Another positive about the fasting is that my endurance has increased. Studies have reported that fasting can have this effect on people. I can run for well over an hour at greater than 6 MPH, 5/7 days of the week. I can do pull-ups. Never in my twenties did I ever believe I could do these things regularly. I have never been an athlete. It is hard to believe that I have become one in my late 30’s.

There are a few drawbacks I have noticed over three years of being on 18-20 hour daily fasts. I become extremely tired after eating; especially with large, carbohydrate-heavy meals. I do tend to binge during my allotted eating period- often on calorie dense foods (which is not what I tell my patients to do). It is difficult to tell if this is different from my prior natural state. Afterall, I started the diet out of a sense of lack of control of my eating in the first place.  I eat whatever is available when it is time to eat, which is part of why this is a convenient diet for me. I am convinced that if I binged less and ate only whole foods, I would maintain an even leaner body mass.

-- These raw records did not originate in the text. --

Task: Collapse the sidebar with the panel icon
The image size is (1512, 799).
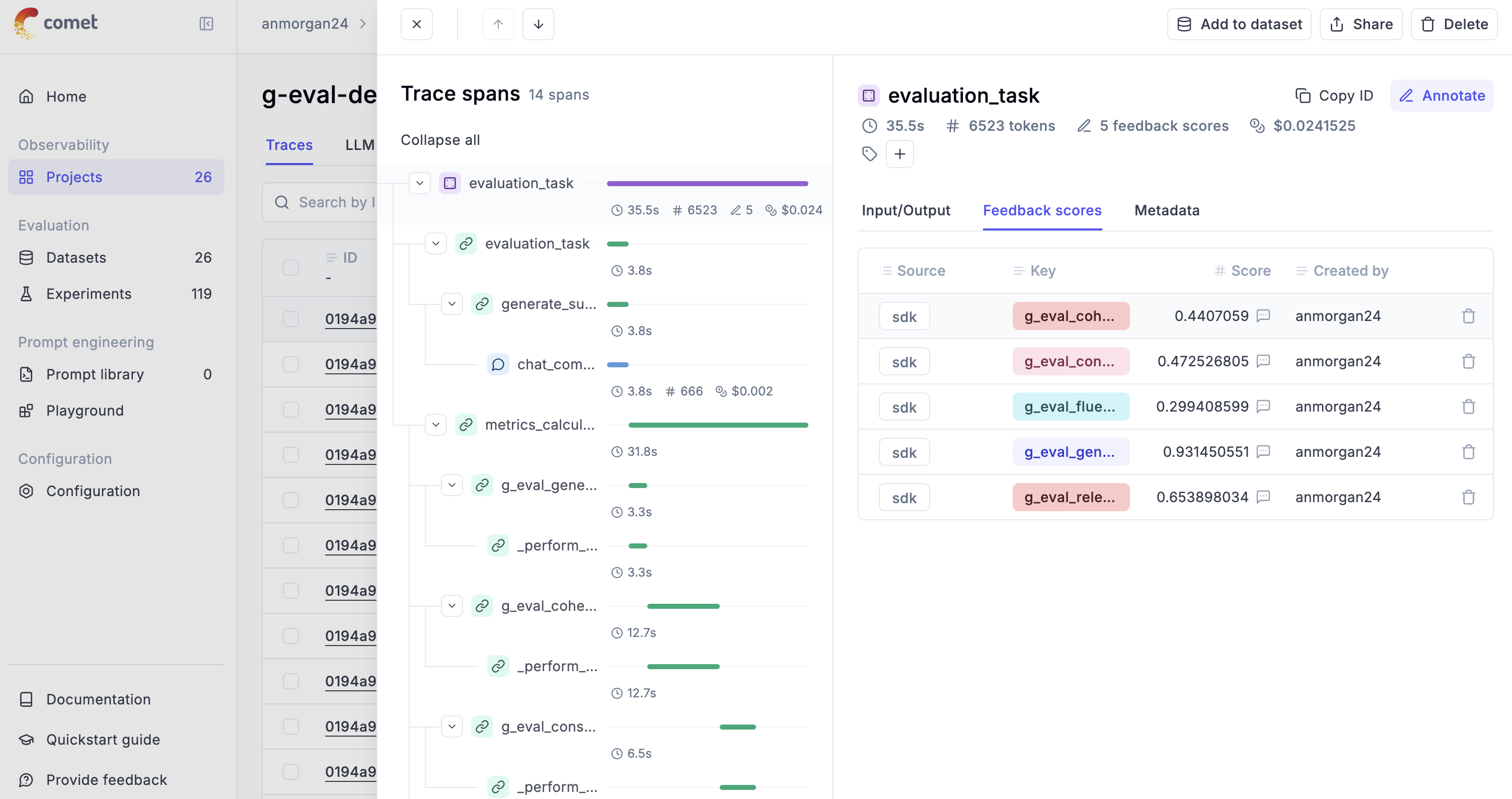Action: 206,24
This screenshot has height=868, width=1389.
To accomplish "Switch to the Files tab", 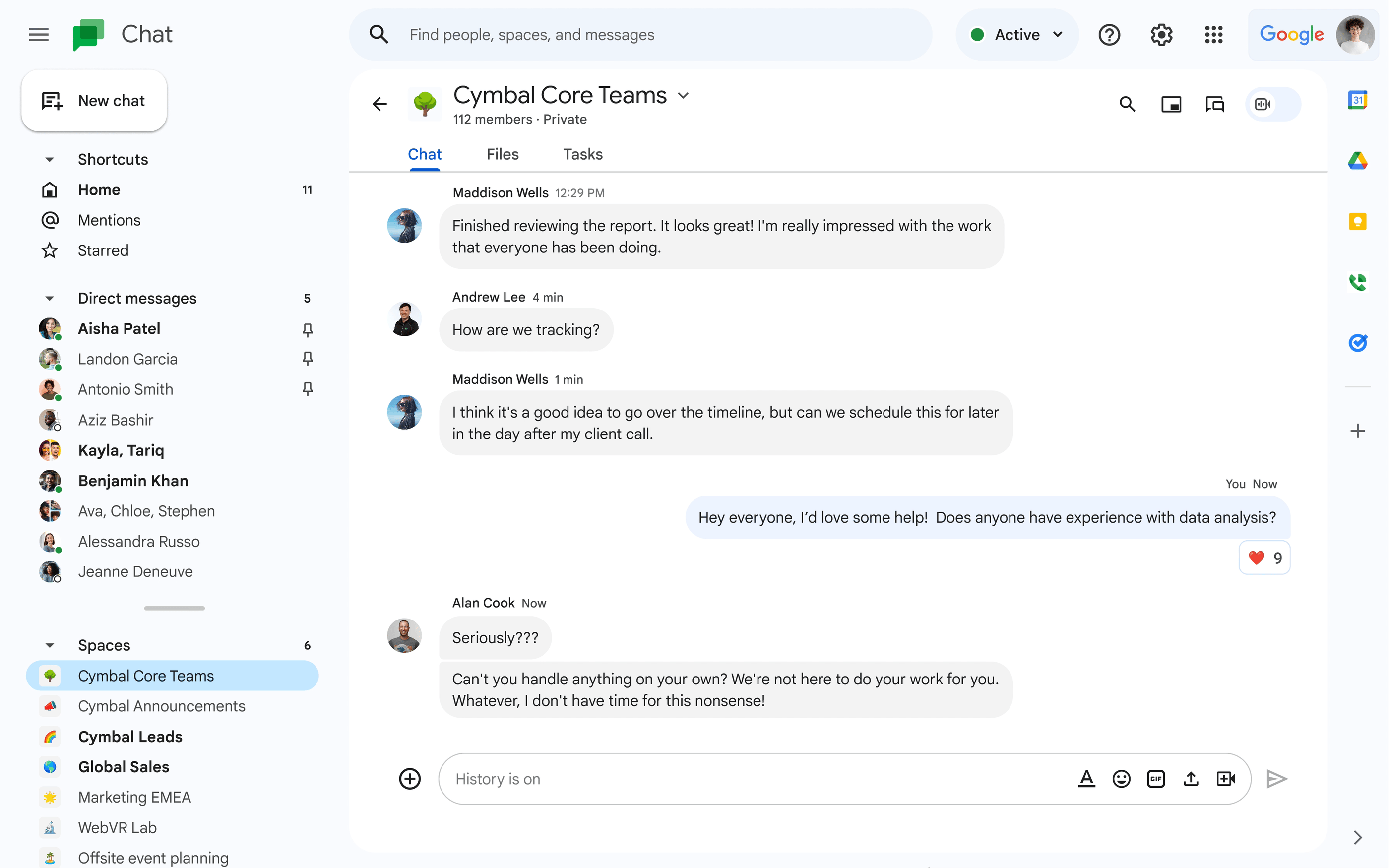I will [x=502, y=154].
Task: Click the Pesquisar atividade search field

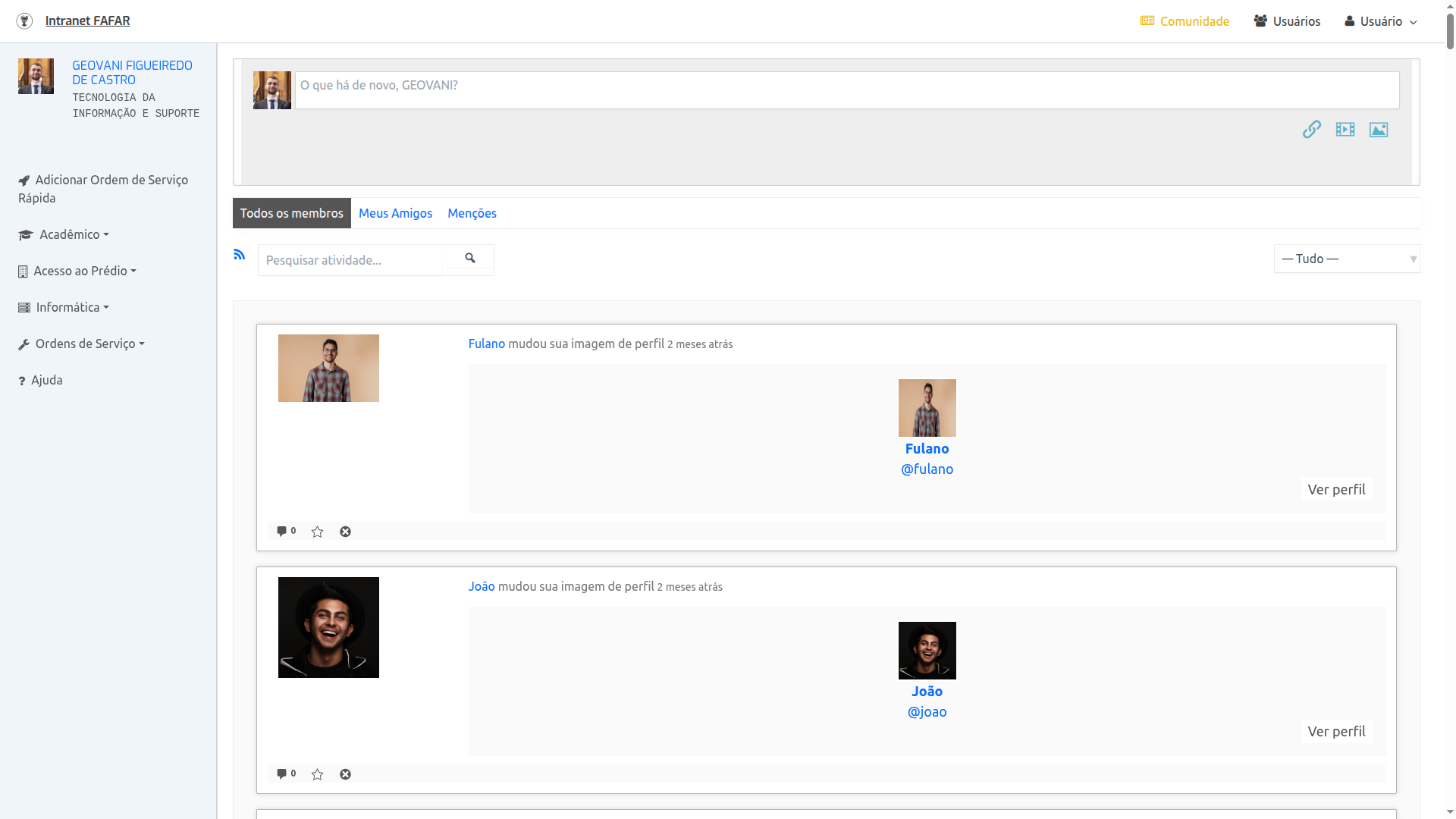Action: (x=350, y=260)
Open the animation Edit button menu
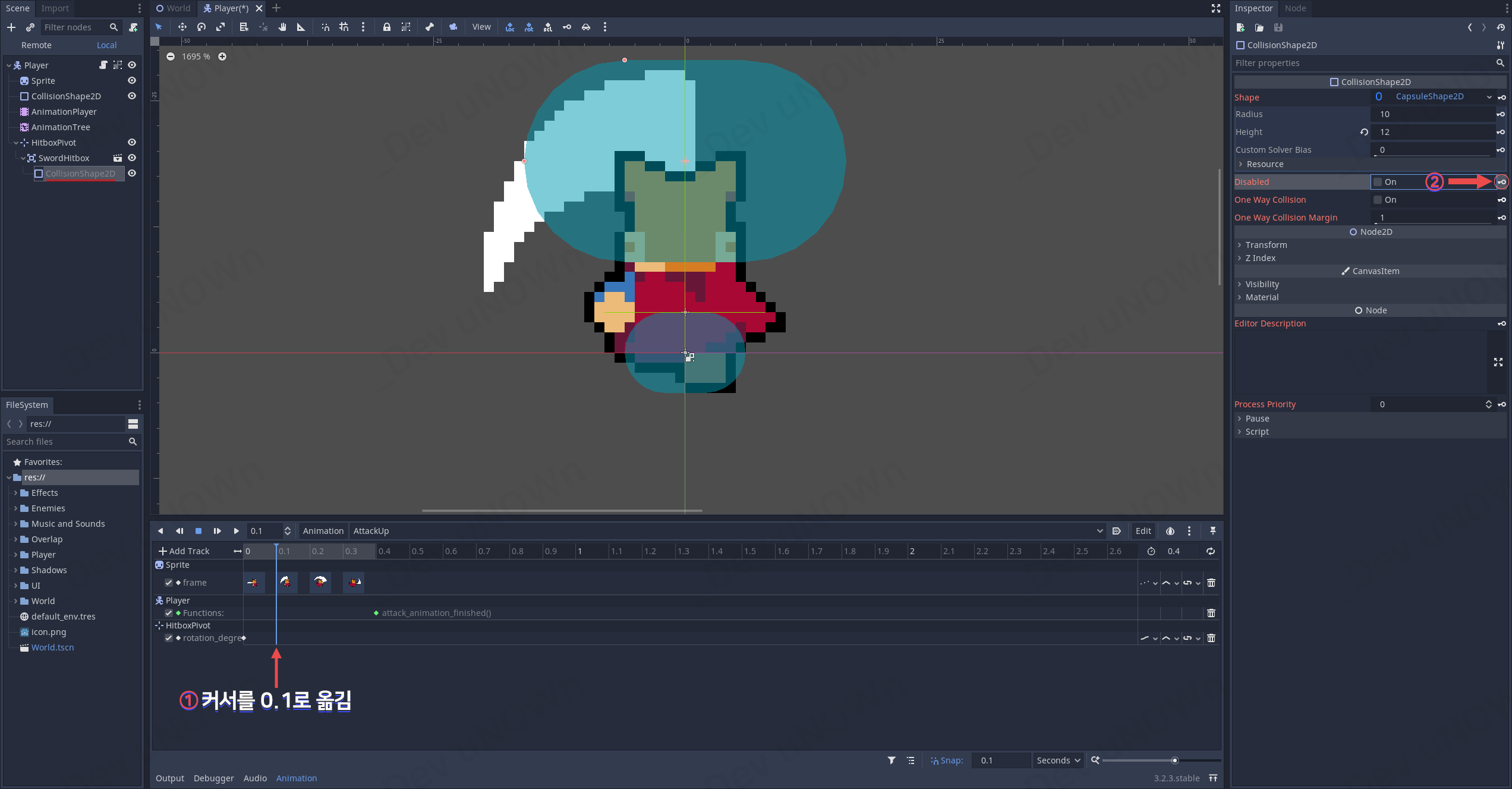The width and height of the screenshot is (1512, 789). (1143, 531)
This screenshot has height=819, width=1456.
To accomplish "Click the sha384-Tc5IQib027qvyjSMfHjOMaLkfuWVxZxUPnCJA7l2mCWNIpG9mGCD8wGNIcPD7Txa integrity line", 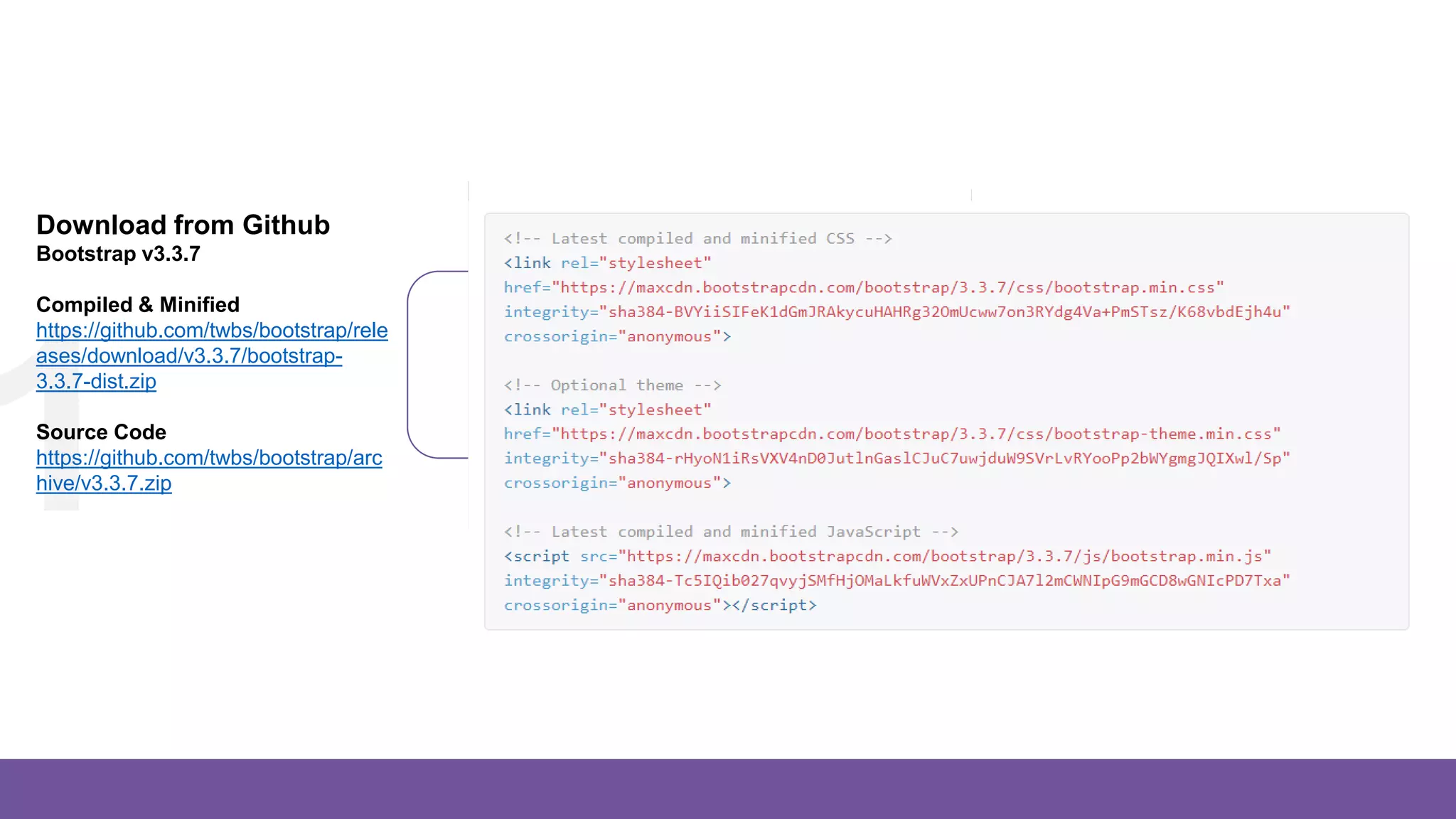I will (x=896, y=581).
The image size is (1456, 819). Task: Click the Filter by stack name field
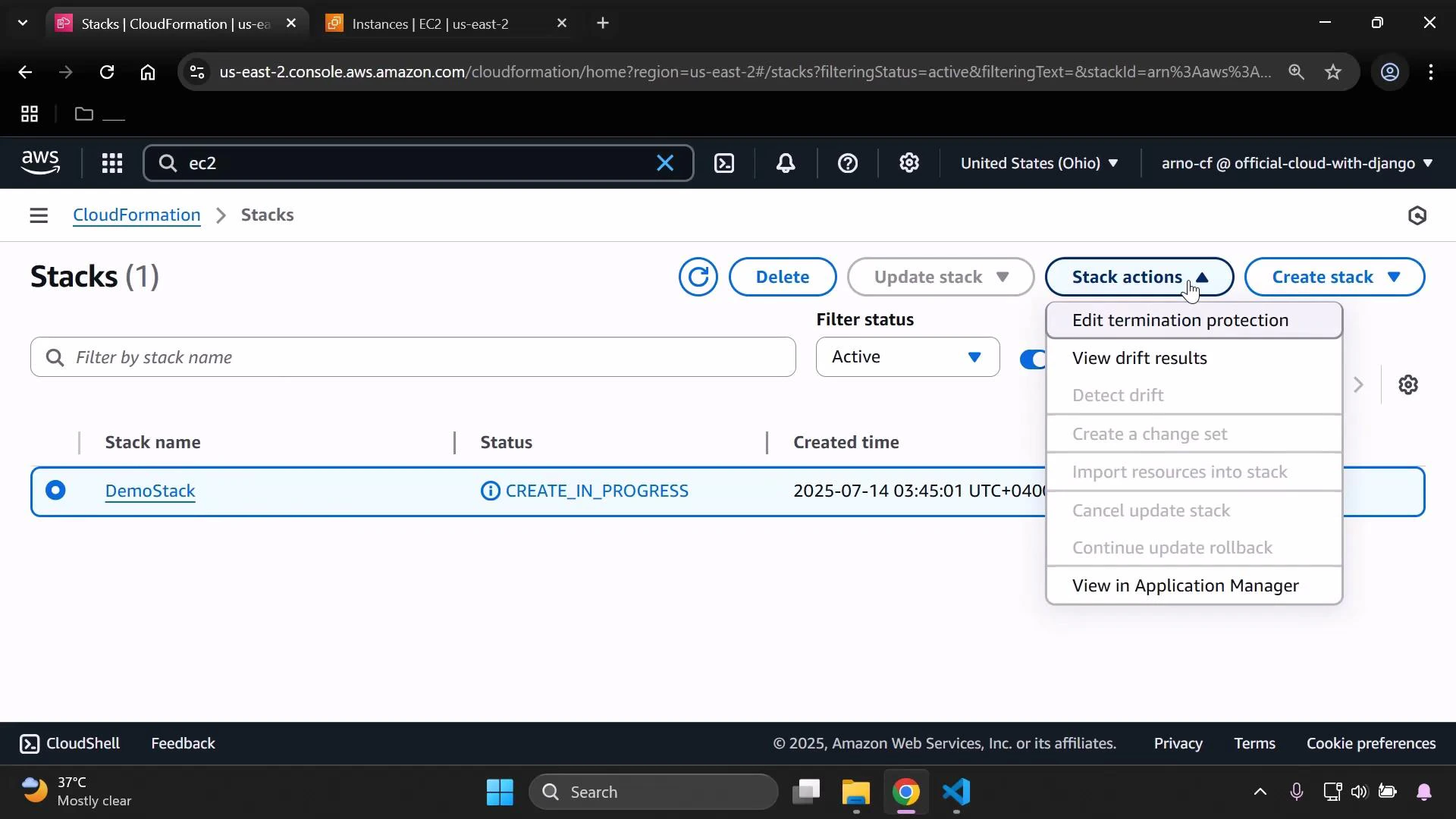pyautogui.click(x=412, y=356)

Some of the pounds do come back, usually when my food choices are less healthful, but BMI is still around 21. 

There are some relative contraindications to intermittent fasting. People with certain medical problems should be monitored by a physician before initiating this diet. People on medications that lead to hypoglycemia (like insulin) should consult with their physician prior to starting the diet. People who are underweight should not fast for prolonged periods. This diet is not appropriate for babies or young children. It may not be appropriate for those with certain mental health disorders, known eating disorders or nutritional deficiencies. People who have had bariatric surgical procedures or any gastrointestinal resections should consult with their physician before initiating this diet. 

Caloric restriction and fasting have been demonstrated to prolong life and decrease mortality in several animal models. But there is another secret to staying healthy and decreasing all-cause mortality. That is exercise. Aerobic exercise and improved cardiovascular endurance are associated with a decrease in all-cause mortality. Studies on men doing push-ups have also associated ability to perform more push-ups with decrease in all cause mortality. Those that perform better on treadmill stress tests, are less likely to die from cardiovascular causes. Performing regular aerobics limits spikes in blood glucose by improving utilization of glucose even at rest. This decreases insulin resistance and risk for diabetes. While even a little exercise is helpful, there seems to be no upper limit to the amount of aerobic exercise that one can get and still benefit the cardiovascular system. Exercise to one’s aerobic tolerance limit should, therefore, be encouraged. Intermittent fasting can help people reach their fitness goals.  

Being stuck at home and out of work can lead to unhealthy habits. Hopefully, this article has encouraged people to initiate healthy ones. Specifically: limit carbohydrates (especially processed) in diet and eat whole foods. If there are no medical contraindications, try intermittent fasting. Get at least thirty minutes of aerobics most days and remember there is no upper limit.